In the next few years, there were only two major patent holders in this domain – the Wright Company and the Curtiss Company. But July 1914, saw the onset of World War I, and the demand for aircraft suddenly increased. Franklin D. Roosevelt, then Assistant Secretary of the Navy, pressured the industry to form a cross-licensing organization - Manufacturer’s Aircraft Association. In other words, a patent pool got formed. All aircraft manufacturers were required to join the association and pay a small fee. This arrangement was designed to last only for the duration of the war.

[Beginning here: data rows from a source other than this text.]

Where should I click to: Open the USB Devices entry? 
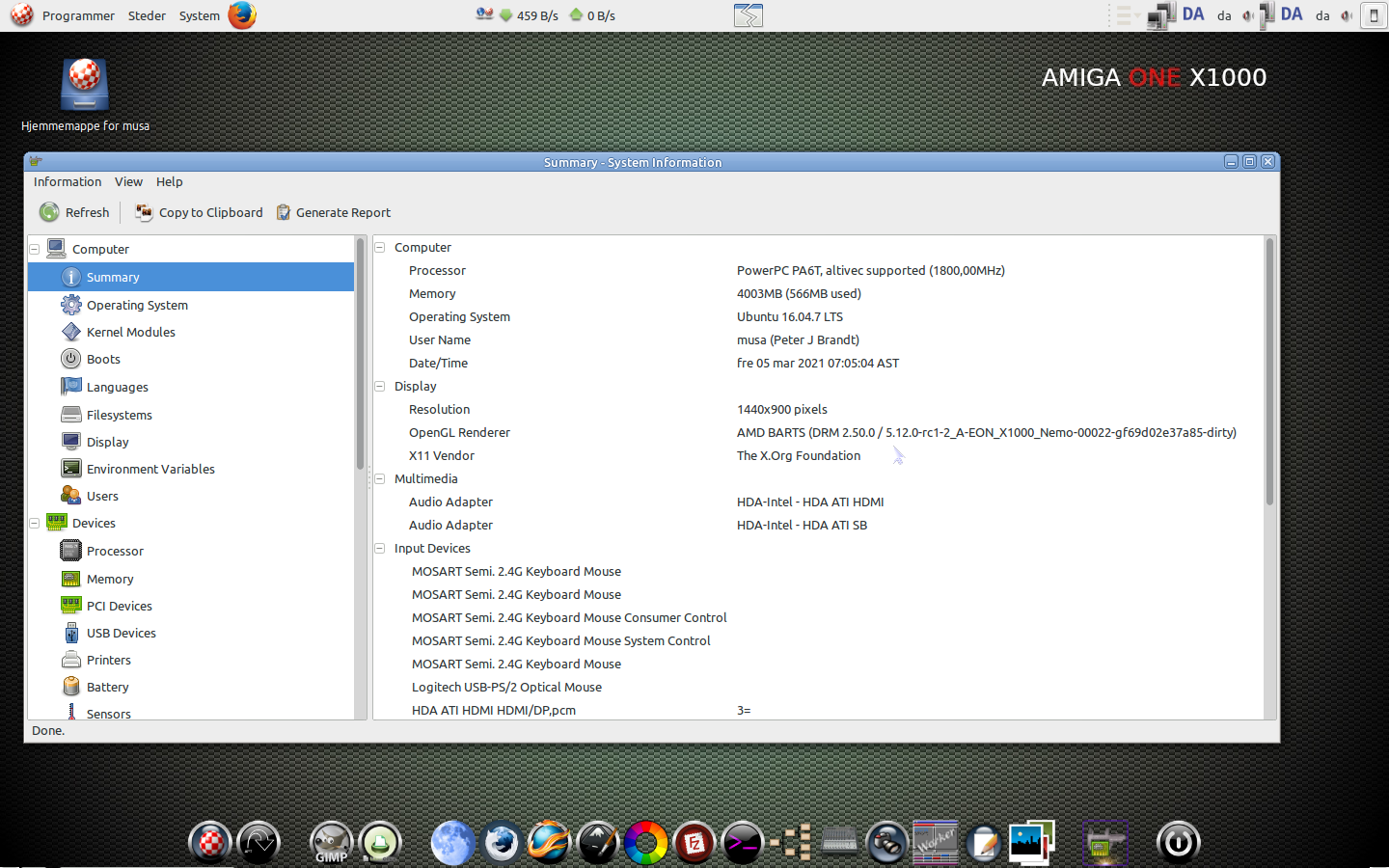pyautogui.click(x=121, y=633)
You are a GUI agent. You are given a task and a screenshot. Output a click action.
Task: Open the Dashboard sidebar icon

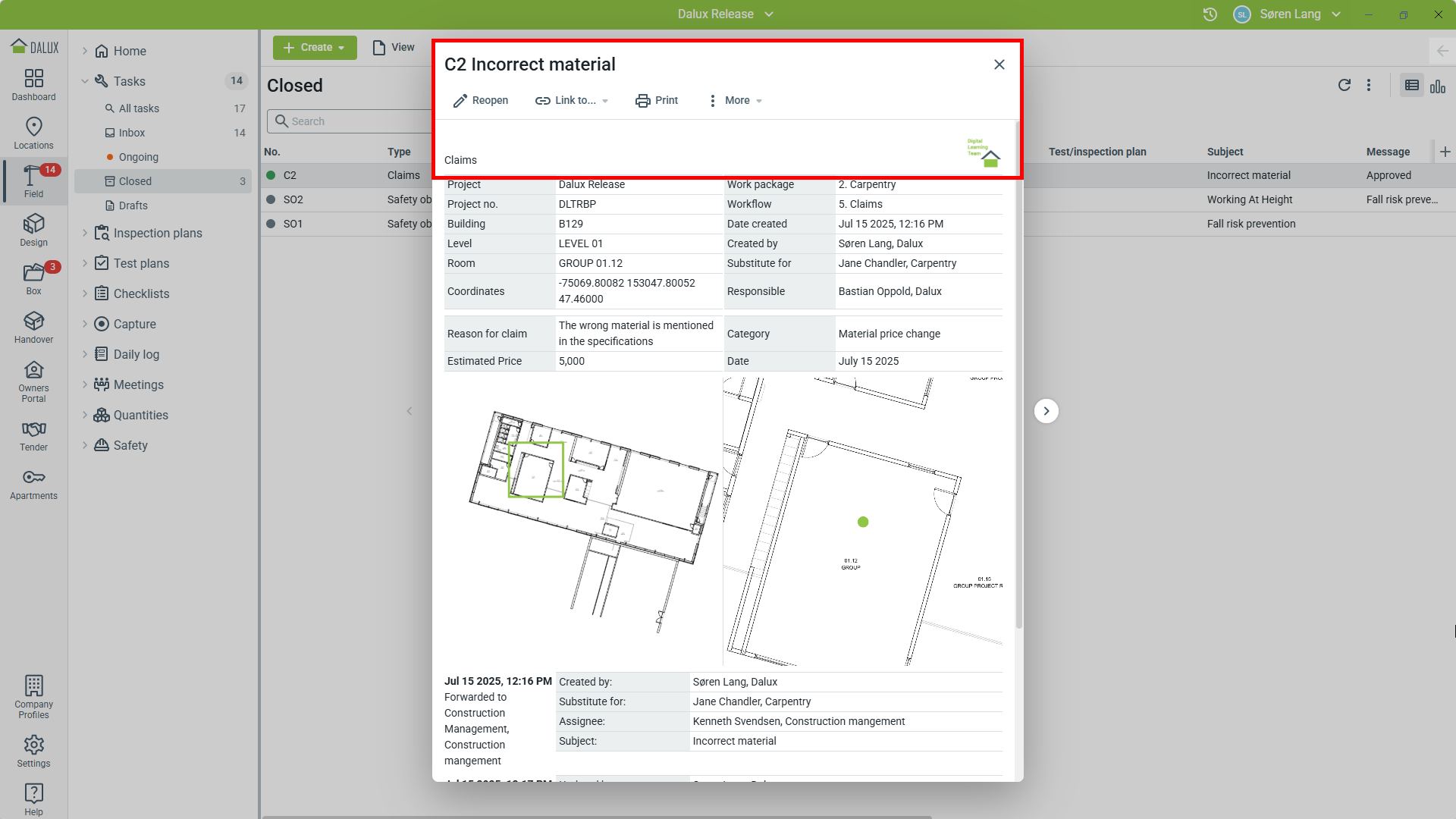point(33,84)
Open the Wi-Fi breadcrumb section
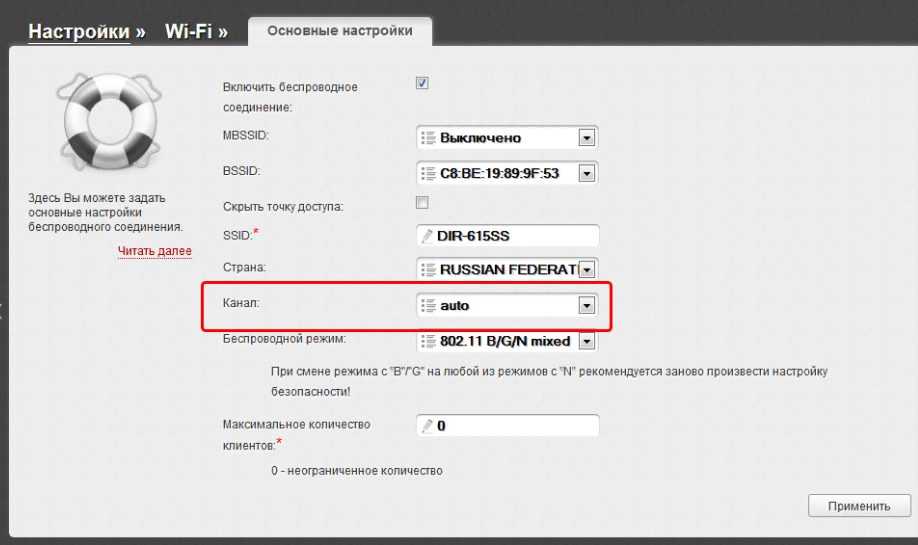918x545 pixels. [188, 32]
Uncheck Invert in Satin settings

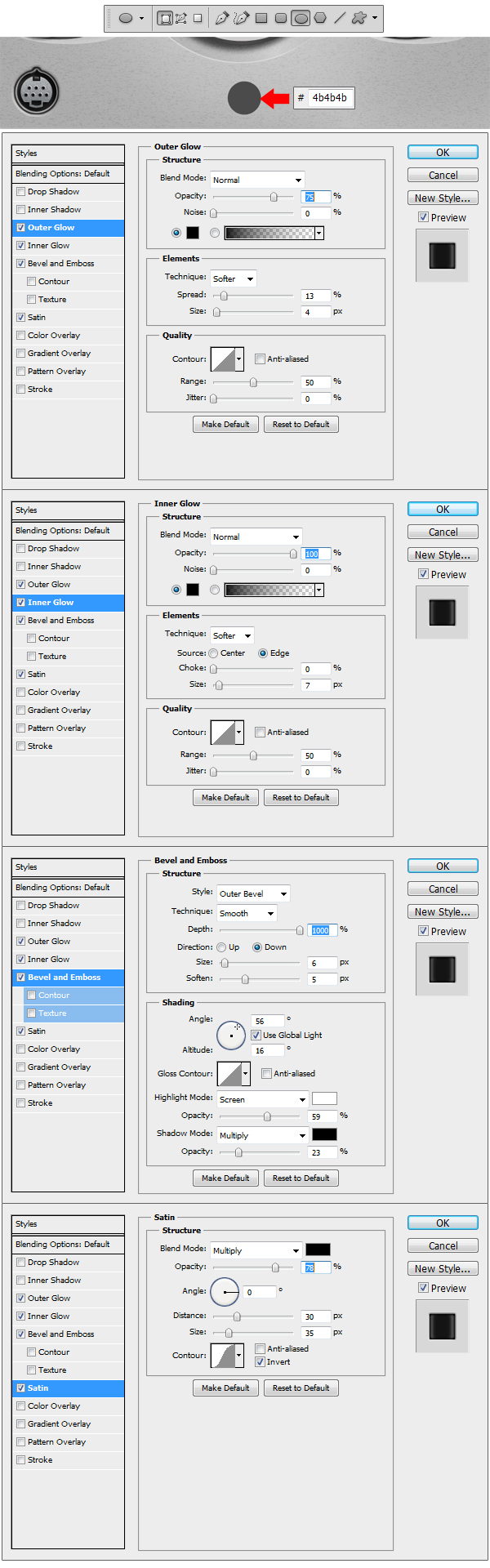[260, 1362]
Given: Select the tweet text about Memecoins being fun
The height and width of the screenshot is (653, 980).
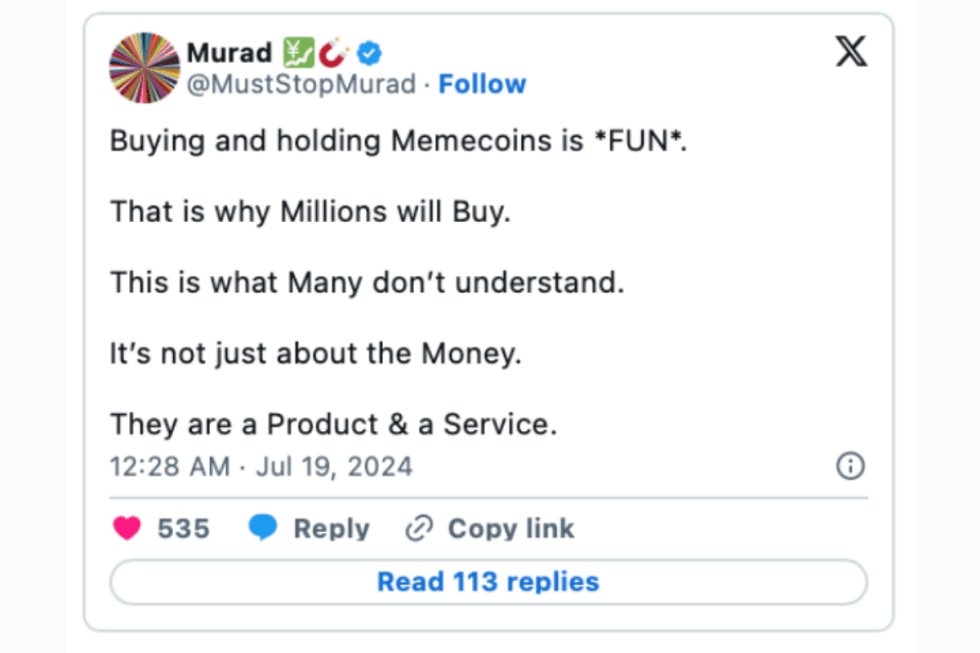Looking at the screenshot, I should pyautogui.click(x=397, y=141).
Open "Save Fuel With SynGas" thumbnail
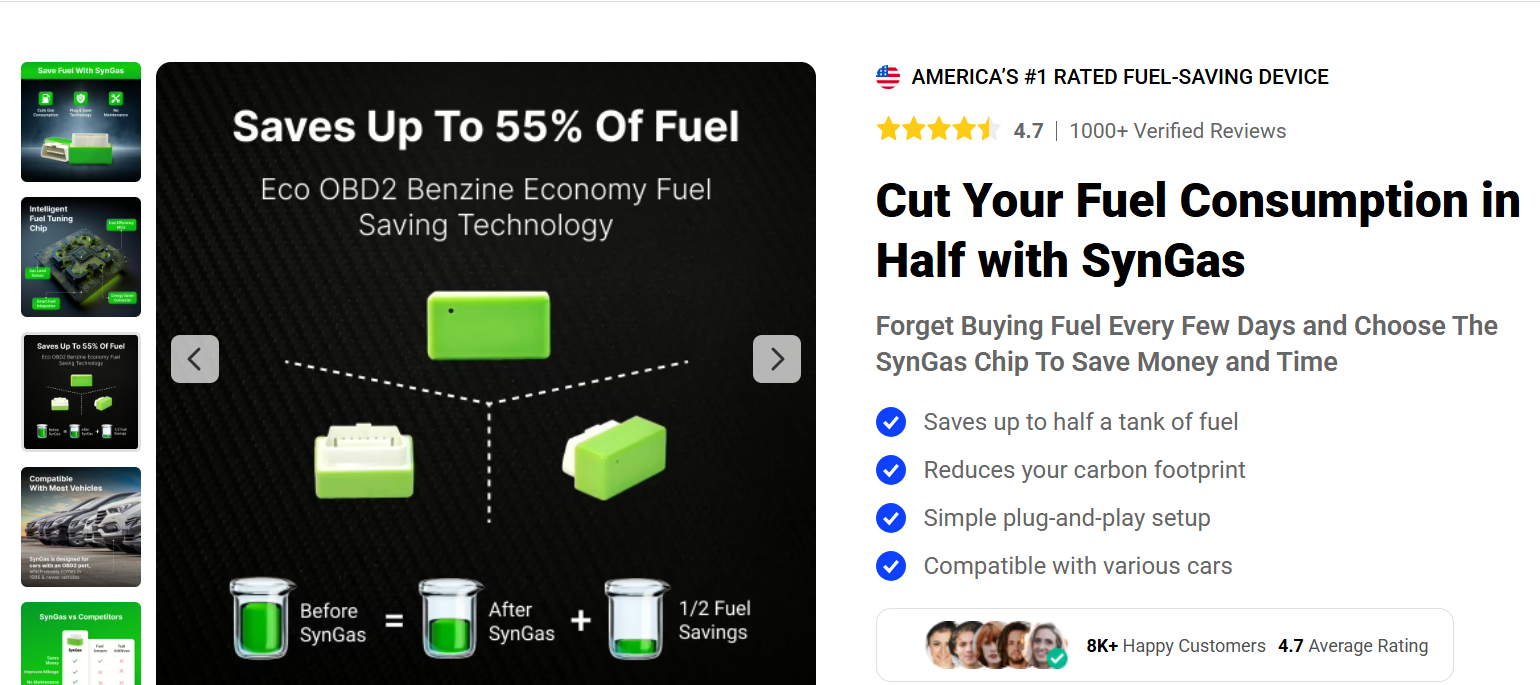 (x=81, y=122)
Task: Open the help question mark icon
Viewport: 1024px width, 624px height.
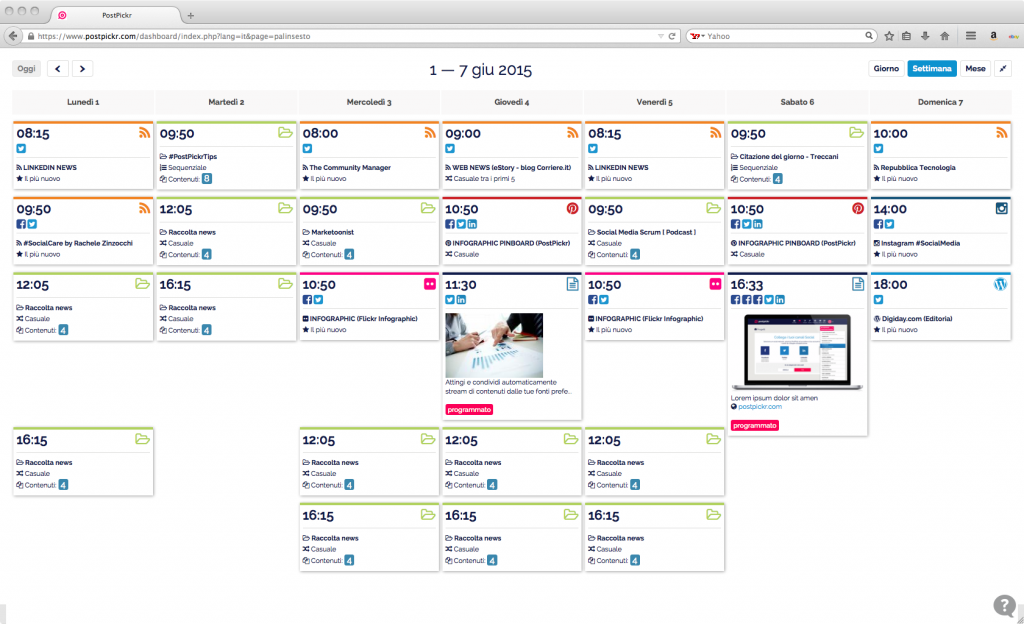Action: (1004, 605)
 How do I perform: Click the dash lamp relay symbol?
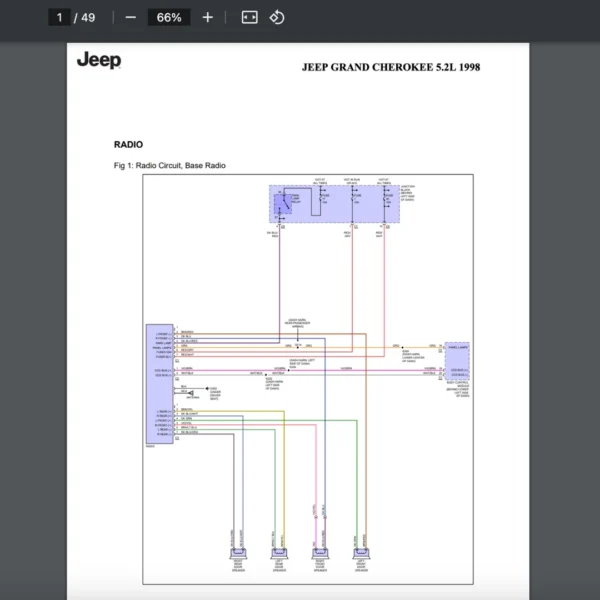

But post-war after 1918, litigation in this context never got renewed - the “patent war” had come to an end. Orville Wright later sold the Wright Company to a group of New York financiers and left business. The Manufacturer’s Aircraft Association was probably the earliest example of a government-enforced patent pool. In 1929, the historic merger of Wright and Curtiss led to the formation of the Curtiss-Wright Corporation, which exists even to this day. Although the Wright brothers won the patent litigation, it damaged their earlier heroic public image considerably and they were often accused of retarding innovation in the aircraft industry.

Disclaimer – Views expressed in the article are personal views of the author and are purely informative in nature.